Tahun
2018 dan tahun 2019 adalah tahun politik. Karena di tahun ini bangsa Indonesia akan
memilih pemimpinnya. Di tahun 2018 ada pilkada serentak (Jabar, Jateng, Jatim,
dan lain-lain). Sedangkan di tahun 2019 akan ada pemilihan presiden. Umat Islam
yang merupakan mayoritas penduduk Indonesia tentunya akan ikut andil dalam
pesta demokrasi ini.
Dalam
Islam, masalah kepemimpinan merupakan perkara yang sangat penting. Karena masalah
kepemimpinan akan berhubungan dengan berbagai kebijakan yang berkaitan dengan
hajat hidup orang banyak, dan ini akan berpengaruh terhadap kehidupan dunia
akhirat. Jangankan masalah kepemimpinan yang menyangkut kehidupan berbangsa dan
bernegara. Masuk toilet saja di Islam ada panduannya. Oleh karena itu, di dalam
al-Quran maupun al-Hadis kita akan akan menemukan dalil tentang masalah
kepemimpinan, diantaranya yaitu
يَاأَيُّهَا الَّذِينَ آمَنُوا أَطِيعُوا اللَّهَ
وَأَطِيعُوا الرَّسُولَ وَأُولِي الْأَمْرِ مِنْكُمْ
Hai orang-orang yang beriman taatilah Allah dan taatilah Rasul dan
ulil amri di antara kalian (QS An-Nisa : 59)
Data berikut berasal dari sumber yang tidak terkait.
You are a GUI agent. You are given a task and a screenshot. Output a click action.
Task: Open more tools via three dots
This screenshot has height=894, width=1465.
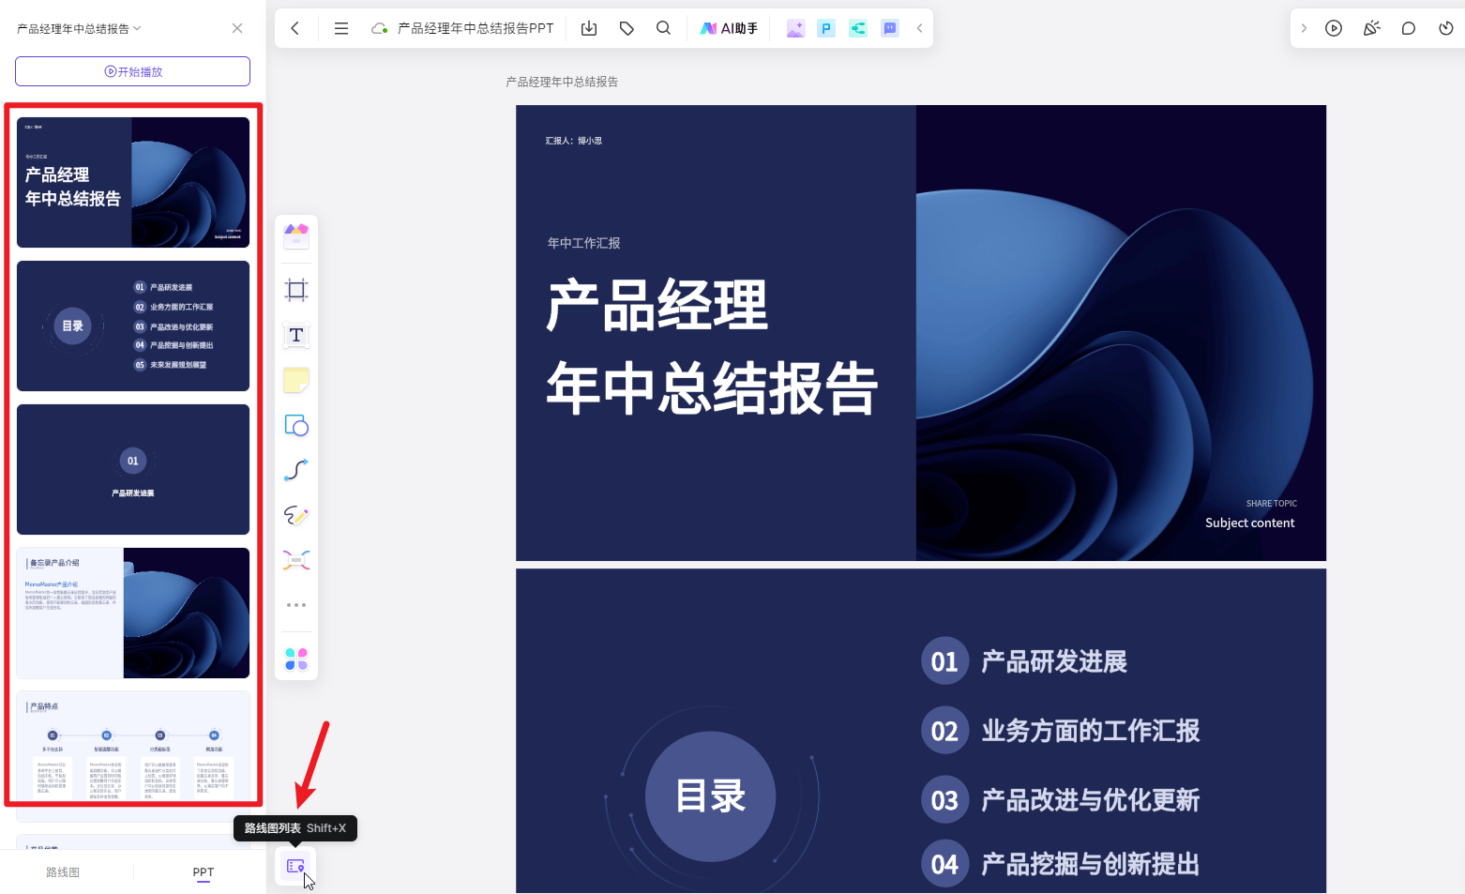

Dalam ayat ini Allah memerintahkan orang-orang beriman supaya mentaati
Allah dan Rasul-Nya serta pemimpin diantara mereka. Jadi taat terhadap pemimpin
bisa disebut sebagai ibadah kepada Allah, karena diperintahkan oleh Allah. Hanya
saja sifat taat kepada pemimpin itu tidaklah mutlak seperti taat kepada Allah
dan Rasul. Sehingga kalimat athii’uu dalam ayat di atas tidak diulang
lagi untuk ulil amri. Karena ketaatan kepada pemimpin terikat oleh
ketentuan selama tidak bertentangan dengan aturan Allah dan Rasul. Ketika perintahnya
bertentangan dengan aturan Allah dan rasul, maka tidak ada kewajiban taat
kepadanya. Perintah taat kepada pemimpin dalam ayat ini menjadi dilalah
isyarah bahwa pemimpin itu harus ada. Hal ini sebagaimana dijelaskan dalam
sebuah hadis
إِذَا كَانَ ثَلَاثَةٌ فِي سَفَرٍ
فَلْيُؤَمِّرُوا أَحَدَهُمْ
Jika ada tiga orang bepergian, hendaklah
mereka mengangkat seseorang di antara mereka menjadi pemimpinnya (HR Abu Daud
No. 2.609 dari Abu Hurairah Kitab al-Jihad Bab Fi al-Qaumi Yusaafiruuna Yuammiruuna Ahadahum)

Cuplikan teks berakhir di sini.